74 per cent of Edmontonians, Calgarians support vaccine passports: survey
The majority of people in Alberta's two largest cities support the idea of a proof of COVID-19 vaccination system, according to a new online survey.
Of the 1,000 citizens surveyed from Edmonton and Calgary, 74 per cent said they supported a system that would require Canadians to show proof of vaccination to access certain businesses or services, with exemptions for those who cannot be vaccinated.
Thirteen per cent said they were "very opposed" to the idea, while 18 per cent said they were "opposed."
Seventy per cent of the 71 businesses that participated in the survey were supportive of vaccine certification, while 15 per cent said they were "very opposed."
The survey was conducted by Leger, in collaboration with the Canadian Global Cities Council, the Edmonton Chamber of Commerce/Board of Trade, and the Calgary Edmonton Chamber of Commerce/Board of Trade between Aug. 19 and Sept. 1.
“Businesses and residents have clearly indicated the need for a standardized framework to ensure consumer confidence and protect worker safety,” Jeffrey Sundquist, president and CEO of the Edmonton Chamber of Commerce, said in a news release.
“As other jurisdictions move ahead with implementing vaccine certifications, we cannot be left behind and have local business risk losing their competitive edge when it comes to attracting workers, customers and investors,” said Sundquist.

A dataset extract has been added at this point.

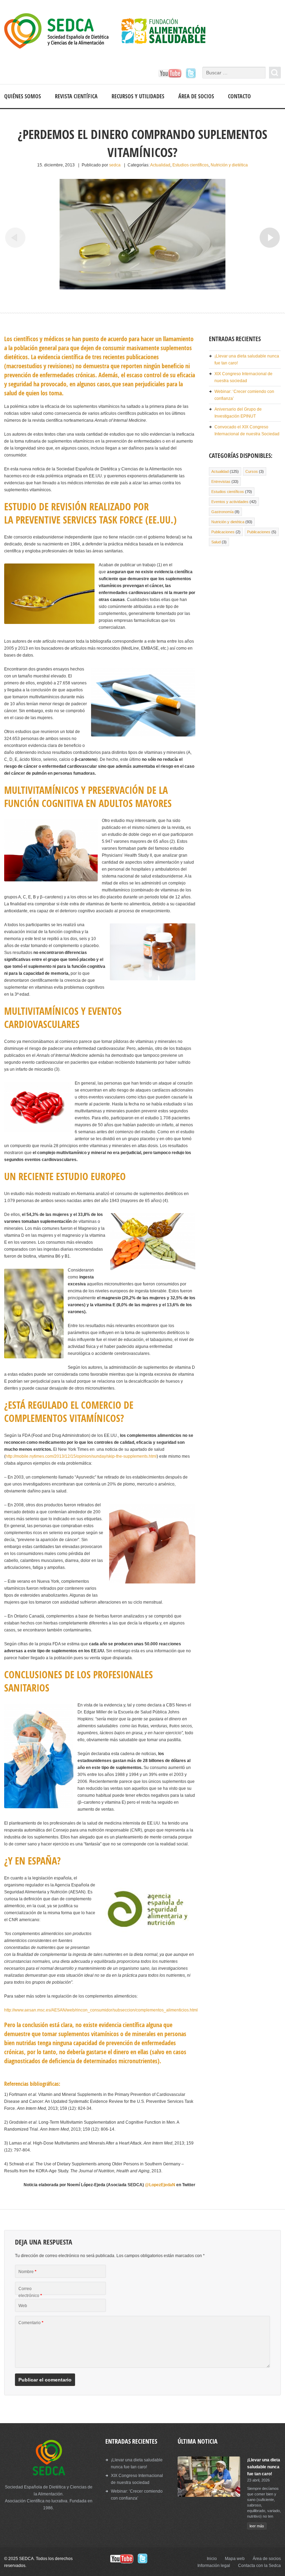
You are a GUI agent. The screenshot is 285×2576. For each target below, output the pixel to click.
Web (22, 2305)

The survey also found 55 per cent of the members of the public surveyed were "very supportive" of vaccine passports. Fourty-eight per cent of the businesses surveyed shared that view.
Last week, 11 mayors from Alberta's capital region formally asked the province to reconsider its position against vaccine passports.
On Friday, Alberta Health Minister Tyler Shandro said the province is looking at all pros and cons for a vaccine passport.
"The first work that has to be done is to ensure Albertans have their vaccine records in the palm of their hand for us to come out, like other provinces are doing," he said during a media availability in Rocky Mountain House, Alta. "I expect it to be next week for the printable card, same as B.C., which will also be launched next week.
"The second step is to make sure we have the ability for others who want a restriction in their workplace or in their business for it to be accessed quickly and that's the QR code. When it comes to the issue of whether it's going to be governed and mandated, we have, as we've communicated before as the premier has said before, we are enabling those businesses and workplaces to make those decisions."
British Columbia is rolling out its own proof of vaccination system that will use a QR code beginning next week.
Meanwhile, authorities in the U.K. have reversed direction on a plan that would have required vaccine certification for entry into nightclubs and other crowded events in England.